Una nueva ley estatal impide que las empresas consideren la información crediticia al contratar, despedir o ascender empleados, con el objetivo de reducir barreras laborales.
A partir de este sábado, el estado de Nueva York implementa una nueva normativa que impide a los empleadores utilizar el historial crediticio como criterio en los procesos de contratación. La medida, firmada por la gobernadora en diciembre, se aplicará en todo el territorio estatal desde el 18 de abril de 2026 y marca un cambio en las reglas del mercado laboral.
La legislación no solo alcanza a las nuevas contrataciones, sino que también prohíbe el uso de información crediticia en decisiones relacionadas con despidos o ascensos dentro de una empresa. De este modo, el historial financiero de una persona deja de ser un factor válido para definir su acceso o permanencia en un empleo.
La ciudad de Nueva York ya había avanzado en esta línea con una prohibición similar aprobada en septiembre.

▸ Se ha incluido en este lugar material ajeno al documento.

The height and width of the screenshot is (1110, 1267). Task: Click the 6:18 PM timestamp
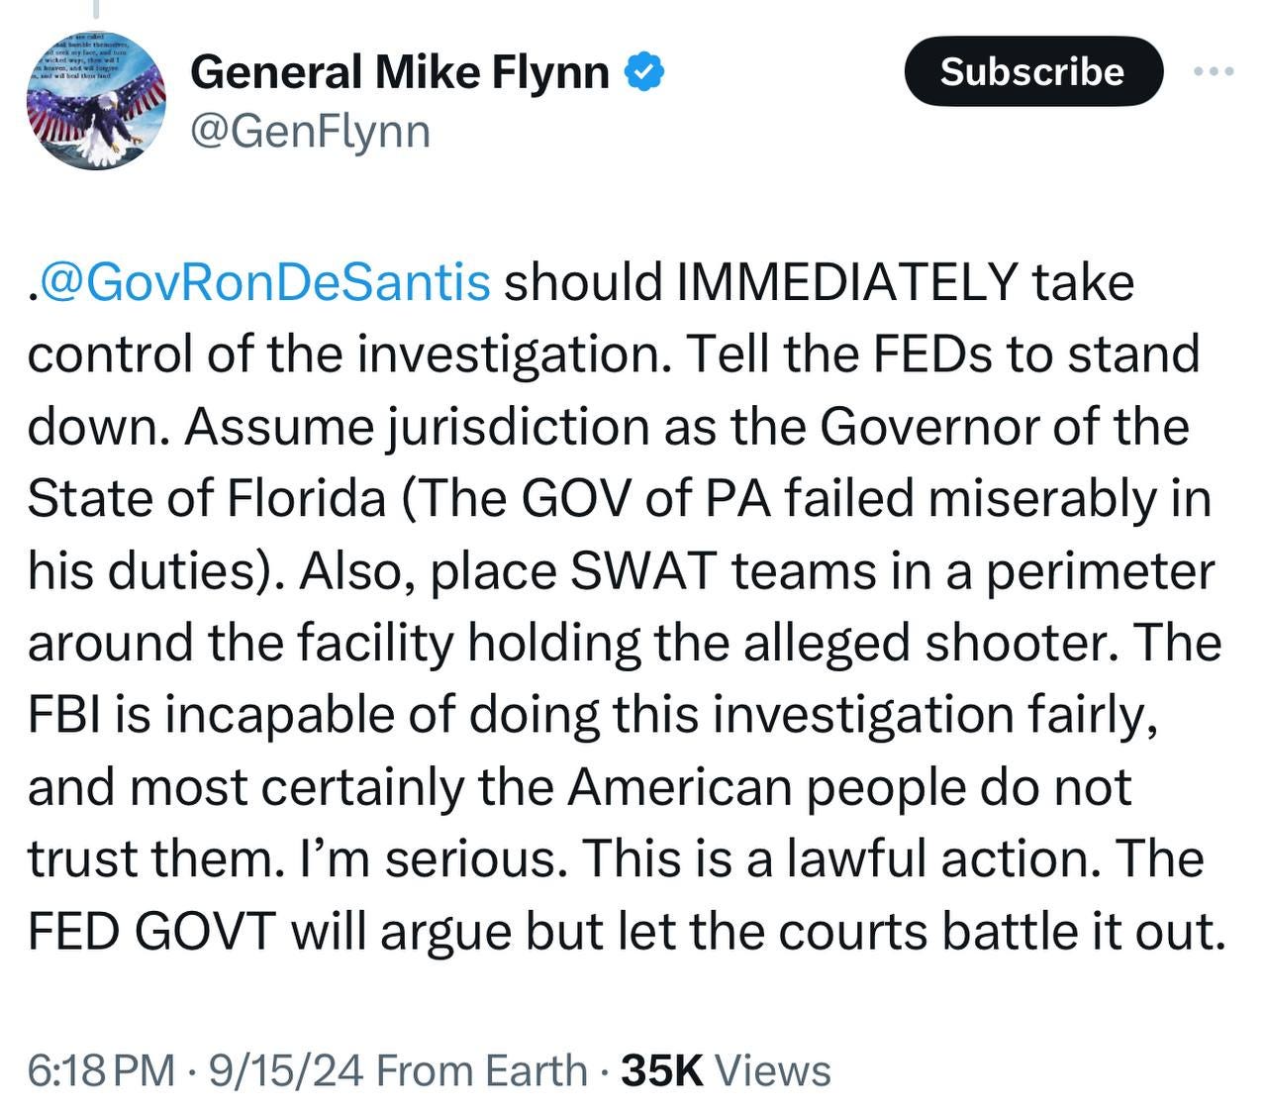point(101,1071)
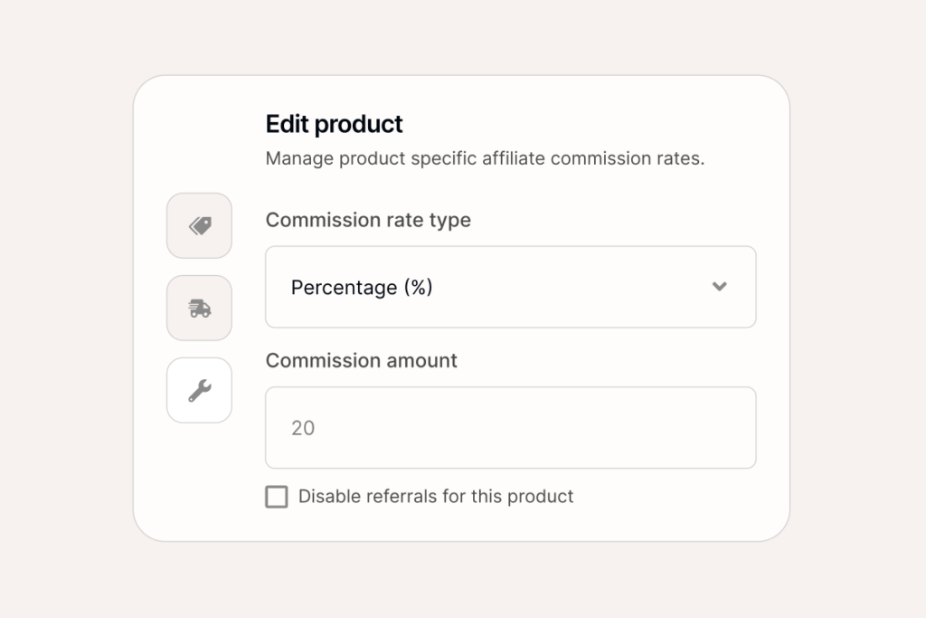Switch to the settings tab with the wrench

(x=199, y=390)
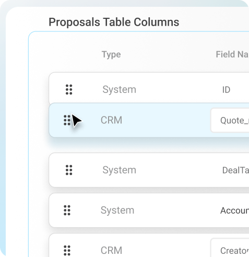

Ahora, la normativa se extiende a todo el estado y establece que, fuera de ciertas excepciones, considerar el crédito de un candidato constituye una práctica discriminatoria.
Las excepciones contemplan situaciones específicas. Los empleadores podrán revisar el historial crediticio en casos donde el puesto requiera autorización de seguridad, esté vinculado a fuerzas del orden o implique responsabilidad financiera significativa, como la capacidad de cerrar acuerdos por más de 10.000 dólares. También se incluye a cargos con acceso habitual a secretos comerciales.
El director ejecutivo de RochesterWorks, Dave Seeley, explicó el impacto de esta medida en el acceso al empleo. “Las personas se enfrentan a importantes obstáculos para encontrar empleo. En algunos casos, un mal historial crediticio les impide alquilar una vivienda o conseguir un préstamo para un coche. Y eso reduce sus posibilidades de mantener un empleo”, afirmó Seeley.
Seeley agregó que existe una relación entre el historial crediticio negativo y factores sociales, como haber crecido en contextos de pobreza o pertenecer a comunidades históricamente desfavorecidas. En ese sentido, la ley busca reducir desigualdades estructurales que afectan a ciertos grupos de la población.
Seeley reconoció que el crédito no siempre representa el principal obstáculo, por detrás de antecedentes penales o problemas de consumo. Además, sostuvo que la nueva normativa puede mejorar las condiciones para quienes buscan insertarse en el mercado laboral.
La medida también apunta a modificar la forma en que las empresas evalúan a los candidatos. A partir de ahora, el foco deberá estar en las habilidades, la experiencia y el mérito de cada postulante, en lugar de su situación financiera.